Lustick also believes Mizrachi Jews in Israel will come to see themselves as Arabs.  This is even more delusional than the possibility of Haredim and Islamists linking forces.  Mizrachi Jews were expelled from Muslim countries where their ancestors had lived, in many cases since before the coming of the Muslims.  After the Muslim conquests, their ancestors lived under the dhimma, the original apartheid, only to be expelled after the establishment of Israel, often with nothing more than the clothes they were wearing.  In the process, they lost more land than there is in Israel in its entirety.  They came to Israel for protection from the Arabs, so the notion that they will regard themselves as Arab reflects profound ignorance at best.

But it’s not just the Middle East where multi-ethnic states are failing today.  All of the multi-ethnic states established in Europe in the wake of World War I, the Soviet Union, Yugoslavia and Czechoslovakia, have now dissolved.  Scotland is contemplating departure from the United Kingdom, likewise Catalonia from Spain.  In Africa, Muslims and Christians could not coexist in Sudan or Ethiopia, so we now have Southern Sudan and Eritrea.

The notion that a bi-national state consisting of two peoples who have been locked in a bitter conflict for a century could succeed when these other less problem-plagued multi-ethnic states failed is basically irrational.

So what solutions are there?  There appear to be two, both calling for the abandonment of the notion of a Palestinian state, which, as we have seen, is not in the cards any time soon, if ever.  If there is to be only one state, clearly it should be Israel because Israel is vibrant and is home to a unique culture that contributes a great deal to global civilization.  By contrast, the Palestinian contribution to world culture is a series of ever more ingenious, and nefarious, techniques for killing civilians.

One possibility is for Israel to re-establish the occupation, disarm the gangs and return the Palestinians to the rapid socio-economic progress they made after 1967.  This cannot last forever, but a decade or two of quiet is in everyone’s interest.

A more permanent solution would involve learning from what worked before 1967: Egypt would annex Gaza and undertake to remove Hamas and the Islamists based there.  Israel and Jordan would negotiate a border between them, including the demilitarization of any Jordanian territory west of the Jordan River.  One advantage of this approach is that both Egypt and Jordan have already negotiated treaties with Israel so the issue of recognizing the legitimacy of Israel would not be a barrier to success.  Given the current confrontation between the Sunnis and Iran, it might be possible for the Gulf States to endorse such a solution and then recognize Israel.  That would effectively end the Arab-Israeli conflict.

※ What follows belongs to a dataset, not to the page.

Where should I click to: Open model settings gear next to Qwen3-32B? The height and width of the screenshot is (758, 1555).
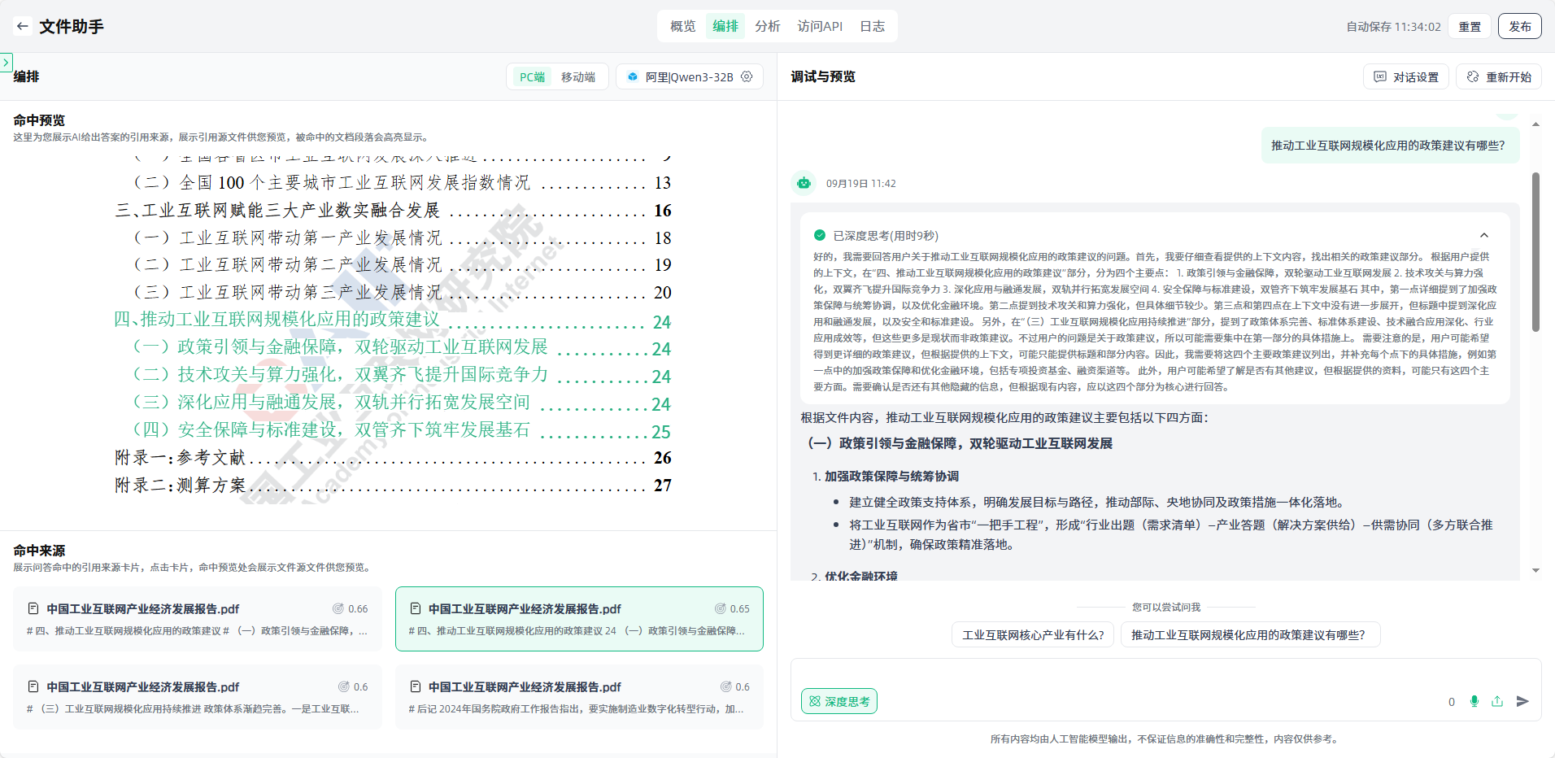pos(747,76)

Separating Gaza from the territories that will be annexed to Jordan is an acknowledgement that, by dint of geography and demography, either Israel or the putative Palestinian state must be non-contiguous and the track record for non-contiguous states — think Pakistan and Bangladesh, never mind Germany and East Prussia in 1939 — isn’t good.  The Partition Commission in 1947 grappled with this and came up with an unworkable solution.  Since the region is mainly Arab, it simply makes more sense for Israel to remain contiguous.  Once contiguity has been factored in, separating Gaza from the rest makes sense and this proposal follows almost immediately.

This solution is unlikely to be tried because it would face opposition from Middle Eastern “experts,” like Lustick, whose careers have been built on “research” demonizing Israel for not being more forthcoming in its dealings with the Palestinians.  It would probably be opposed by similar “experts” in the media for similar reasons.

But given the track record of repeatedly pressuring Israel for concessions which go unreciprocated, no successes in perhaps 20 tries, the rationality of doing this one more time is called into question.  After all, Albert Einstein is said to have defined irrationality as doing the same thing again and again and expecting a different result. Clearly neither Obama nor Kerry is an Einstein, so let’s try something new: focus on Palestinian intransigence. The problem all along has been the notion of a “Palestinian” state.